We have both Weeks and Points memberships with RCI.  We have had an ongoing search for one year under the weeks program since I have an expiring 3BR/3B unit in Cabo San Lucas expiring.  Because we have not received any results with the search, I added another exactly the same search under our Points membership.  Within a month a unit was available for Points, but I was not able to use my Week as an exchange only points.  I have not exchanged under the new Weeks program.


----------



## MIDisfan (Jan 3, 2012)

mcorser said:


> We have both Weeks and Points memberships with RCI.  We have had an ongoing search for one year under the weeks program since I have an expiring 3BR/3B unit in Cabo San Lucas expiring.  Because we have not received any results with the search, I added another exactly the same search under our Points membership.  Within a month a unit was available for Points, but I was not able to use my Week as an exchange only points.  I have not exchanged under the new Weeks program.



I didn't know we could do an ongoing search on the points side. Were you able to do this online or through the call center?


----------



## hixsonvol (Jan 6, 2012)

You can do an ongoing search with points? Holy cow, didn't know that.


----------



## MichaelColey (Jan 7, 2012)

I would like to hear more, too.  I've never heard of ongoing searches on the points side.


----------



## jlwquilter (Jan 8, 2012)

I had another ongoing search match today. For Ireland this summer. Not a highly rated resort but there you can't be too pciky as there are so few.


----------



## bnoble (Jan 9, 2012)

I put in two Wyndham resorts for August in my two ongoing searches to see if they matched.  August went in today, both searches have matching weeks sitting in the space bank, and neither hit....

I'll leave it for a day to see what happens, but otherwise I'll have to call web support.


----------



## Margariet (Jan 10, 2012)

bnoble said:


> I put in two Wyndham resorts for August in my two ongoing searches to see if they matched.  August went in today, both searches have matching weeks sitting in the space bank, and neither hit....
> 
> I'll leave it for a day to see what happens, but otherwise I'll have to call web support.



If these are bulk deposits: I noticed several times that ongoing searches never hit these immediately. I've had that with HGVC bulk deposits. They only hit after a couple of days or even never!


----------



## bnoble (Jan 10, 2012)

Wyndham deposits one month at a time.  We'll see if they ever hit or not.


----------



## MichaelColey (Jan 10, 2012)

* [Problems to solve]:
a. Answer these from the RCI forum thread:
(i) What unit is about to expire, and where is it?
(ii) Where was the match that jlwquilter's ongoing search found?
(iii) According to bnoble, how often does Wyndham make deposits?
b. Carry the RCI forum thread forward from its last post header, writing the post that follows it.

* [Given information]:

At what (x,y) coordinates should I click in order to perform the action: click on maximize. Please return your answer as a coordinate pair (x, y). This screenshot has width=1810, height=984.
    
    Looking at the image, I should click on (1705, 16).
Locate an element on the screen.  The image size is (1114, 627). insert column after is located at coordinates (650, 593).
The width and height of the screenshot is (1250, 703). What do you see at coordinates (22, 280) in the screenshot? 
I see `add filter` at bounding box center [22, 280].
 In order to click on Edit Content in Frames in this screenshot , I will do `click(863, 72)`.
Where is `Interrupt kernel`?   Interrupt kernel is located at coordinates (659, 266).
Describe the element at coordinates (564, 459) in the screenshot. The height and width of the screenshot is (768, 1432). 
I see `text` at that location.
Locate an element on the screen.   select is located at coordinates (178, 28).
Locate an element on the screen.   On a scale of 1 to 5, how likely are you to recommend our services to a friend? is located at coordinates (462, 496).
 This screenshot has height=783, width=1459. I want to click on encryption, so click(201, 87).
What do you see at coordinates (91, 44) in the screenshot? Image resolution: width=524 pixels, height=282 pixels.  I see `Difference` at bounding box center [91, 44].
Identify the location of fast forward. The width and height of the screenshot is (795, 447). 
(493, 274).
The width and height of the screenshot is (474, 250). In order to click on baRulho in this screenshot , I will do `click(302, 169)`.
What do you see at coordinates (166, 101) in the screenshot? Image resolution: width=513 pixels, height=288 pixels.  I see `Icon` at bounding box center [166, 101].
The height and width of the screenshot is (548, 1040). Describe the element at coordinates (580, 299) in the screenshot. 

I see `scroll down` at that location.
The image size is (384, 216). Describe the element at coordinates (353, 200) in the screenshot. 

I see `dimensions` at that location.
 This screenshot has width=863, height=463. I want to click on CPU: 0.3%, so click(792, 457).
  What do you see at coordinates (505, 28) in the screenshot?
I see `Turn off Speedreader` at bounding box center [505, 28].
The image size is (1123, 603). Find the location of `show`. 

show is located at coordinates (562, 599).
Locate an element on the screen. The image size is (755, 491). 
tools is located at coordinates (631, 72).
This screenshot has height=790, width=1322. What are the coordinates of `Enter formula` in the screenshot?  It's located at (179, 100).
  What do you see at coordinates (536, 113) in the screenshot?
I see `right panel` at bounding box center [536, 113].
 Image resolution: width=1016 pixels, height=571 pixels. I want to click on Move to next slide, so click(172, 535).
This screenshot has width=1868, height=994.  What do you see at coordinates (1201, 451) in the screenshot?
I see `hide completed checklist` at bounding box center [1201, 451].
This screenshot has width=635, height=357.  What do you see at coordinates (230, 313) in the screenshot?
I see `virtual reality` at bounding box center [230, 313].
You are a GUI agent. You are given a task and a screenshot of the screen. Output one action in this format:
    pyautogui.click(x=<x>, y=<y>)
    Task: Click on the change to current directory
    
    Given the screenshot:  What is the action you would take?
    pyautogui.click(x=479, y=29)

* [Responses to the exercise]:
a.
(i) A 3BR/3B unit in Cabo San Lucas.
(ii) Ireland, for this summer.
(iii) One month at a time.

b.
Anything yet, Brian?  I'm curious to hear how it turns out, and whether you're able to get someone in web support to acknowledge that there's a problem.  I mentioned this issue to web support last time I called, and the guy I was talking to (the first web support guy that didn't seem to have a clue) said there were problems for a while but they've all been fixed.


----------



## rickandcindy23 (Jan 11, 2012)

I am very annoyed by this fact of ongoing searches not pulling what's loading.  I have searches for Maui in March, which is coming up very soon, and I hope to get something, but it looks as if I won't get anything through RCI's ongoing searches.  I didn't just set one ongoing search, I set THREE, two accounts, hoping to get a 2 bedroom on Maui for the weeks we need.  

Ongoing searches work extremely well with II.  Just two days ago, I set an ongoing search for the Big Island as an alternative to the Maui search, which has been ongoing for over a year now.  I matched yesterday, less than 24 hours later, to a 2 bedroom at Kona Coast II.  We will be better off island hopping than staying in hotels on Maui.  Besides, my mother-in-law is now 85 years old and has never seen the Big Island, so it's time for her to see the vast difference between that island and the others.  

I am so disappointed in RCI for not fixing their apparent problem with ongoing searches.  How am I suppose to find Maui?  Must I look every hour of every day?  

II will come through, eventually.


----------



## bnoble (Jan 11, 2012)

I have not gotten much traction, but also did not try very hard.  I am thinking about re-starting them, but will continue to check daily.  I'm also thinking about hedging with a portal search as well.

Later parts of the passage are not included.